During sessions of sweet silent thought Lachlan Denton summons remembrance of his brother Zachary (“quiet and painfully shy”), his bandmate in Ciggie Witch and The Ocean Party, who died last year at the age of 24.
A Brother is a profoundly moving, emotionally bruising and tender album about love, loss and the unbreakable ties that bind their relationship (“I carry your songs, your blood runs through me”).
The songs are elegies (“a brother and best friend, I love you to the end), they’re tributes and desperately devotional. Over the album’s course, the joys of companionship are contrasted with grief (“this Christmas I won’t be alone, I’ll be with the ones you loved so much”) in an episodic invocation of a life of love and friendship.
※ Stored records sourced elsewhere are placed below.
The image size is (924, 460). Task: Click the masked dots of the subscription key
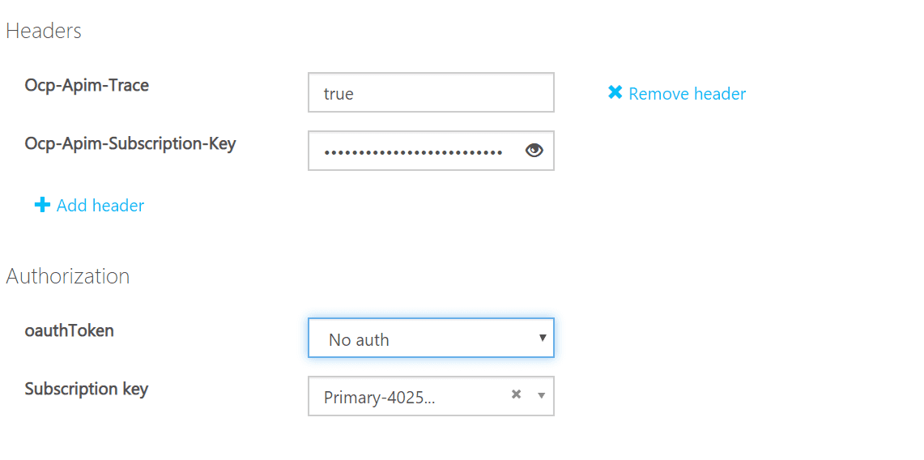412,152
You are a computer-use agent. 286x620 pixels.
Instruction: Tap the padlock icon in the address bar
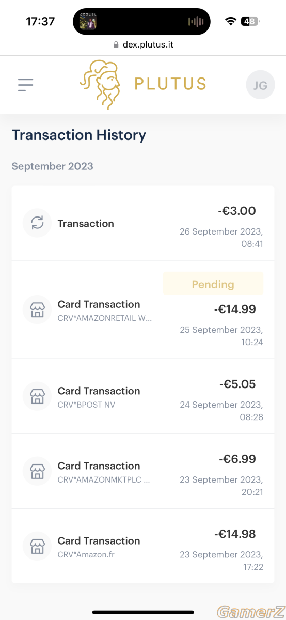(116, 45)
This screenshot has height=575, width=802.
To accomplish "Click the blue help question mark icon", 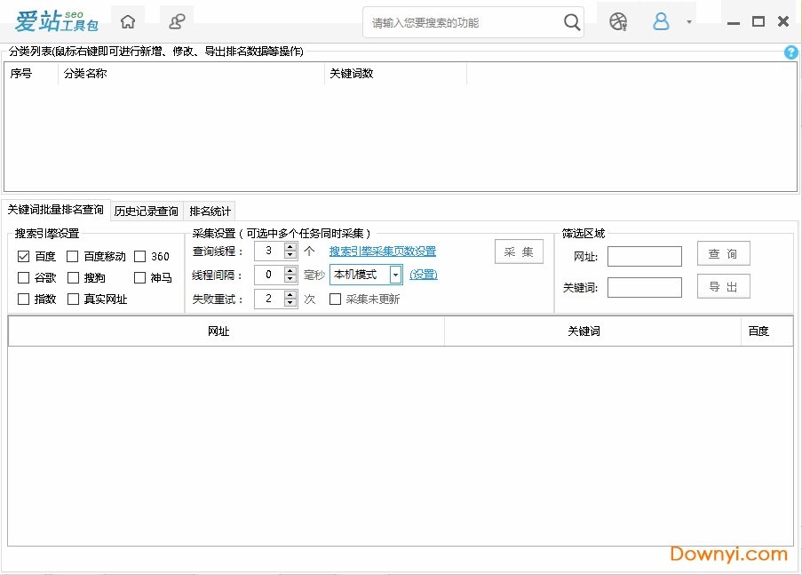I will point(791,52).
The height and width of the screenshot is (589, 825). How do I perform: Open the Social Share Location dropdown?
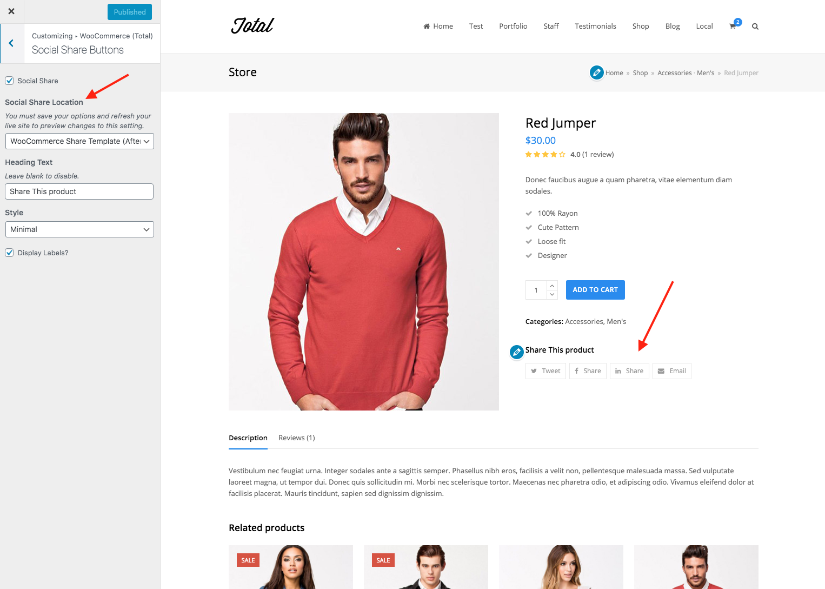[79, 141]
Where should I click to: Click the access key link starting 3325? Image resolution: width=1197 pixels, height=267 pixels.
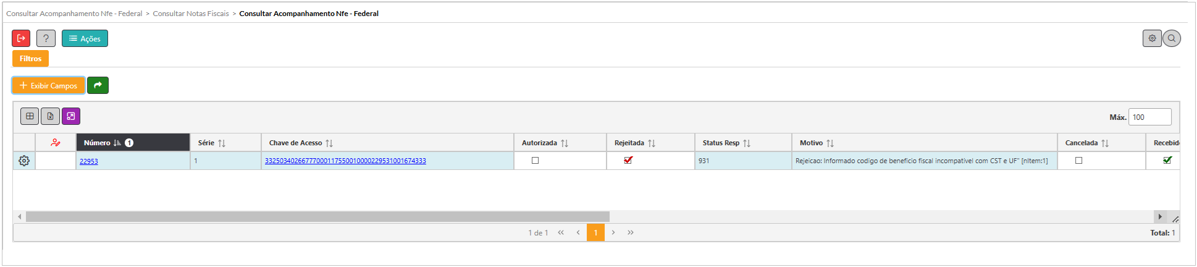[x=345, y=161]
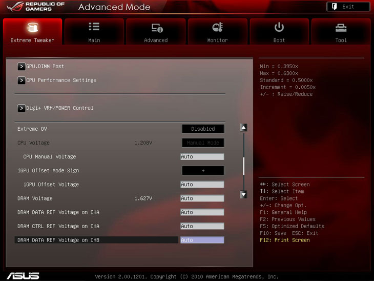Click the Tool tab icon

point(341,28)
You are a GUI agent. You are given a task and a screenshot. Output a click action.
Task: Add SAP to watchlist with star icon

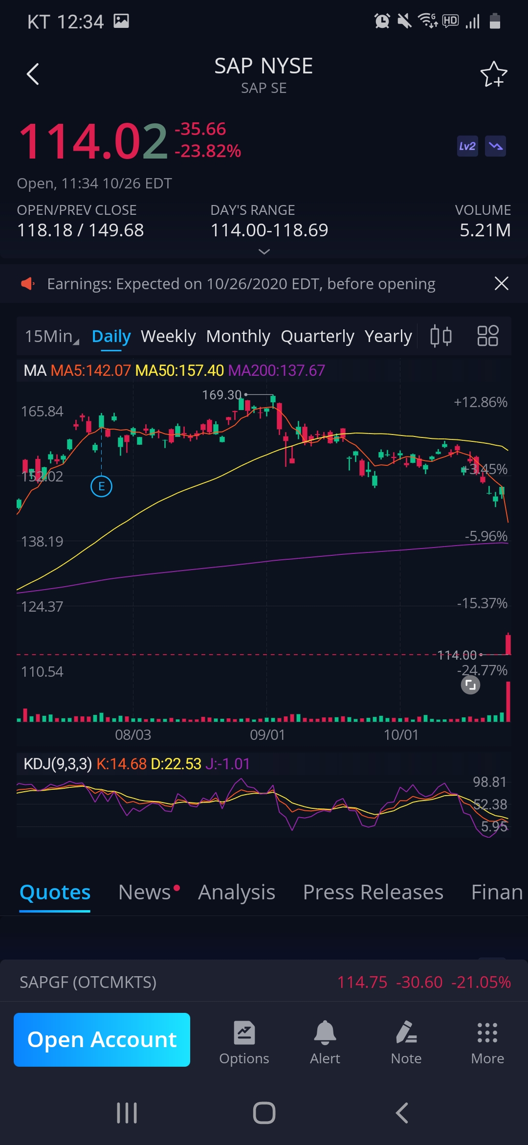(493, 74)
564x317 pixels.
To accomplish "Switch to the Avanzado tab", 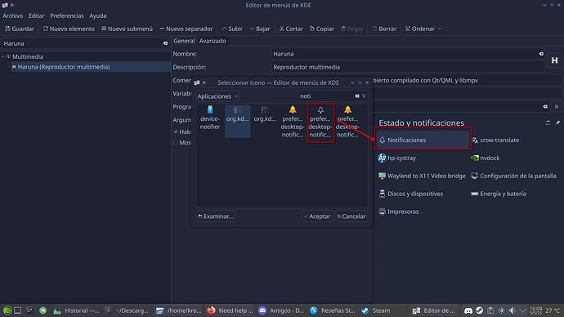I will click(x=213, y=41).
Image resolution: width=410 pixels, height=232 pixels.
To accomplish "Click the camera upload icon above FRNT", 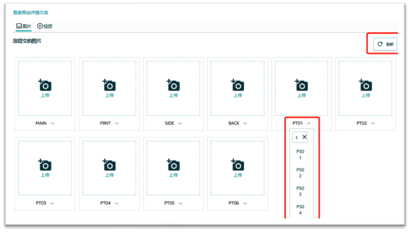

How Lachlan has responded so eloquently, so quickly, with such grace suggests not only the love but that their relationship, and Zac himself, offered so rich a palette that inspiration appeared readily.
A Brother doesn’t exactly lay waste to the Dentons’ back catalogue, but it’s better - more powerful, fresher, rawer - than what’s come before. Musically, it rubs shoulders with Wilco’s best. On love and loss, it’s there with Blood On The Tracks and Tonight’s The Night.
This is a record that had to be made. Without A Brother, all that’s left in death is silence. With A Brother, which will live long, there is celebration.